According to the dispersion compensating optical fiber module of this example, in the dispersion compensating optical fiber module formed by winding the dispersion compensating optical fiber around the reel, the reel barrel diameter is set to 150 mm or less, and the optical fiber is formed on the surface of the reel barrel. It is possible to wind the dispersion compensating optical fiber by increasing the winding diameter by winding the dispersion compensating optical fiber on it for more than 1 km and forming the dispersion compensating optical fiber module on it. The dispersion compensating optical fiber module can be manufactured by using reels having the same barrel diameter without increasing the barrel diameter of the reel according to the size, so that the dispersion compensating optical fiber has stable loss wavelength characteristics at low cost. Modules can be realized. Further, since it is not necessary to reduce the effective area in order to reduce the bending loss of the optical fiber, it is possible to realize a dispersion compensating optical fiber module having good optical characteristics.

The above effects are obtained by winding the optical fiber 14 on the surface of the reel cylinder 12 for 1 km or more, adjusting the optical fiber length so that the winding end is within 2 to 10 mm from the edge of the reel collar 13, and then, It can also be obtained by winding the dispersion compensating optical fiber 15 to form a dispersion compensating optical fiber module. Further, in a dispersion compensating optical fiber module formed by winding a dispersion compensating optical fiber on a reel, the reel body diameter is set to 150 mm or less, and a cushioning material having a thickness of 10 mm or more is wound on the surface of the reel body. It can also be obtained by winding a dispersion compensating optical fiber on it to form a dispersion compensating optical fiber module. Furthermore, on the cushioning material, the winding end is 2 from the edge of the reel collar.
It can also be obtained by adjusting the fiber length so as to be within 10 mm, winding an optical fiber, and winding a dispersion compensating optical fiber on the optical fiber to form a dispersion compensating optical fiber module.

Also, by connecting an intermediate fiber to both ends of the dispersion compensating optical fiber and adjusting the mode field diameter, a dispersion compensating optical fiber module with low loss can be realized. Also, it is possible to prevent the dispersion compensation optical fibers from adhering to each other when the dispersion compensation optical fibers are wound on the reel and to prevent the temperature characteristics from deteriorating. Therefore, it is possible to realize a dispersion compensation optical fiber module with a small loss variation in a wide temperature range. can do. Specific examples will be shown below.

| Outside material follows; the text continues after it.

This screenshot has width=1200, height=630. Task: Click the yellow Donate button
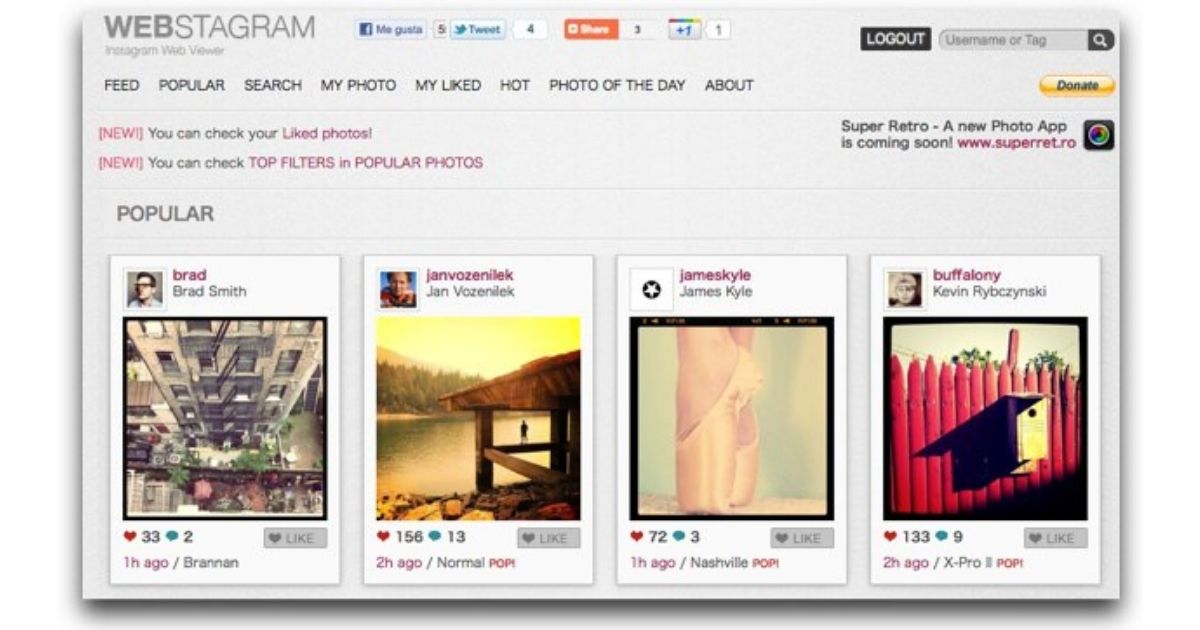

Example 1 A dispersion-compensating optical fiber with a segment having a refractive index profile as shown in FIG. 1 was produced by a known method such as the VAD method, the MCVD method, the PCVD method and the like. Table 1 shows the optical characteristics of this dispersion compensating optical fiber.

[Table 1] 1.3 μm produced using this dispersion compensating optical fiber
Table 2 shows the optical characteristics of the dispersion compensating optical fiber module for dispersion compensating the zero-dispersion single mode optical fiber.

[Table 2] These dispersion compensating optical fiber modules are formed by using a reel as shown in FIG. 2 and first winding the optical fiber as shown in FIG. 3 and then winding the dispersion compensating optical fiber.

Module No. 1 is a dispersion compensating optical fiber module for compensating for 40 km, which is formed by winding an optical fiber of 8 km length on the surface of the reel barrel and then winding a dispersion compensating optical fiber, and Module No. 2 is 4 km on the surface of the reel barrel.
It is a dispersion compensating optical fiber module for 60 km compensation, which is formed by winding a long optical fiber and then winding a dispersion compensating optical fiber. The loss wavelength characteristics of these dispersion compensating optical fiber modules are shown in FIGS. FIG. 5 shows the loss wavelength characteristic of module No. 1, and FIG.
2 shows the loss wavelength characteristic of 2. In FIGS. 5 and 6, the plots after improvement show the loss wavelength characteristics of the dispersion compensating optical fiber module of this embodiment, and the loss wavelength of the dispersion compensating optical fiber module formed by winding only the dispersion compensating optical fiber on the reel. Compared to the characteristic plot before improvement, loss reduction in the long wavelength region is realized. The loss slope of the improved plot was negative, and a stable value could be obtained even in mass production.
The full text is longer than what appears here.